Note that, if you have normalized A beforehand, you need to also pass the argument normalization="none" to your algorithm's graph filter constructor. I tested this on the development code, which is a little ahead of the latest released version, and it runs correctly, but let me know if you encounter some issue.

Solution 2: If your code allows it, I strongly recommend loading data into a graph with something like this (use networkx to load a weighted graph):

G = pg.Graph(directed=False)
groups = {}
with open(filename, 'r', encoding='utf-8') as file:
    for line in file:
        if len(line) != 0 and line[0] != '#':  # ignore comment lines or zero length lines
            splt = line[:-1].split()
            if len(splt) > 1:
                G.add_edge(splt[0], splt[1])  # just add the edge

and using the library to produce a normalized sparce adjacency matrix from the graph per

A = pg.preprocessor()(G)

This will be a scipy sparse array if you are on the numpy backend (the default backend) and you can use it in the rest of your code. Note that its values will be normalized though. The difference compared to using a random adjacency matrix is that it has been produced with the library's preprocessor, which adds some hidden fields to the array object that let it be used like a graph. E.g. you can then call pg.to_signal(A, signal_dict).

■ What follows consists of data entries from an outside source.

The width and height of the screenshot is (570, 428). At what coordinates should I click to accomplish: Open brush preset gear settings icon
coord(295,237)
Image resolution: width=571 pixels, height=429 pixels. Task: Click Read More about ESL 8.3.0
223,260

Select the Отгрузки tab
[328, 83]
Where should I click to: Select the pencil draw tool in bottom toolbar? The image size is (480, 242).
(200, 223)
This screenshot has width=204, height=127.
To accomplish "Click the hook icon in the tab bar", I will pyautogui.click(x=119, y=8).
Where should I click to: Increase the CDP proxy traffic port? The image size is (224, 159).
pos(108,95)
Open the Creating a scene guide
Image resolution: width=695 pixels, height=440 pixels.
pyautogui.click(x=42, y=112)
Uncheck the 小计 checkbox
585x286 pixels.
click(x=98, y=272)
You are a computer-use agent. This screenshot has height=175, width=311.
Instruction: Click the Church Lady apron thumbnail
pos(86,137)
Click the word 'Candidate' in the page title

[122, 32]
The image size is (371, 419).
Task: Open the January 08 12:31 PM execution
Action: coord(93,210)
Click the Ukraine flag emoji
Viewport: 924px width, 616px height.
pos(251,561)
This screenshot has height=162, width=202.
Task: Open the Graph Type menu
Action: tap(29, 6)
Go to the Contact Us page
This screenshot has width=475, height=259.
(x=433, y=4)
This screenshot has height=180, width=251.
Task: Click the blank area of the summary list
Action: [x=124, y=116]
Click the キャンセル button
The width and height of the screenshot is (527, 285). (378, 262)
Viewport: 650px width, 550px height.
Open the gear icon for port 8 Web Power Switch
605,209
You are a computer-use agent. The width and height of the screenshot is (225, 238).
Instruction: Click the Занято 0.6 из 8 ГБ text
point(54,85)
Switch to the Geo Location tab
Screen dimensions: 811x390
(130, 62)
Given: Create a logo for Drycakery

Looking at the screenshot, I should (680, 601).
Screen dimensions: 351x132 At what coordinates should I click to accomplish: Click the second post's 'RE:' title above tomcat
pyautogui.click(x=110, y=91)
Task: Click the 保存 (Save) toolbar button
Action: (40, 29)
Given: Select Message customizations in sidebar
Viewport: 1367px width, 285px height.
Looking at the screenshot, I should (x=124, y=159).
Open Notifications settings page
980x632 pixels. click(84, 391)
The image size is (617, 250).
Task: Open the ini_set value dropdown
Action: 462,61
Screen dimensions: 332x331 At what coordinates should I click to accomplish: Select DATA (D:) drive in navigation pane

P.S. Input signal normalization is not needed - the library does this internally for computational stability anyway. If you want outcomes to sum to one add a pg.Normalize("sum") postprocessor to your algorithm (e.g. algorithm = algorithm >> pg.Normalize("sum)) which is the only way to guarantee this property for any algorithm. Btw you can also write signal = signal/pg.sum(signal) just fine.

deklanw commented 1 year ago

Thank you! This is helpful.

I think iterating over hundreds of millions of edges would be too slow for solution 2. For solution 1, which exotic operations would be broken?

maniospas commented 1 year ago

I'm mentioning Solution 2, because with pg.Graph it's considerably faster compared to parsing into a sparse matrix and then calling nx.from_scipy_sparse_array, as it seems like you are doing. But I agree that it should be slower than the direct conversion of the first solution. Maybe this needs an experiment to tell for sure.

The first solution will throw an exception if something is missing, so it's not like things will be working incorrectly without notification. I think it only fails to work with Modularity (this needs a ton of helper methods to compute), LinkAssessment (this needs to be able to retrieve lists of node neighbors), the "top" mode of SeedOversampling (not the default one), and the remove_intra_edges helper method (this is useful when conducting link prediction experimetns but is never called internally).

deklanw commented 1 year ago

Ah, that makes sense. In my experiments I already have saved sparse matrices. But if I do build them from scratch I will keep that in mind. Thanks.

Thankfully I'm not using any of those functions currently, but it's good that I'll get a thrown exception. Thanks

maniospas commented 1 year ago

The above-described scipy matrix wrapper class has been integrated version 0.2.10. Instructions added to the FAQ for big data analysis - this will be expanded in the future.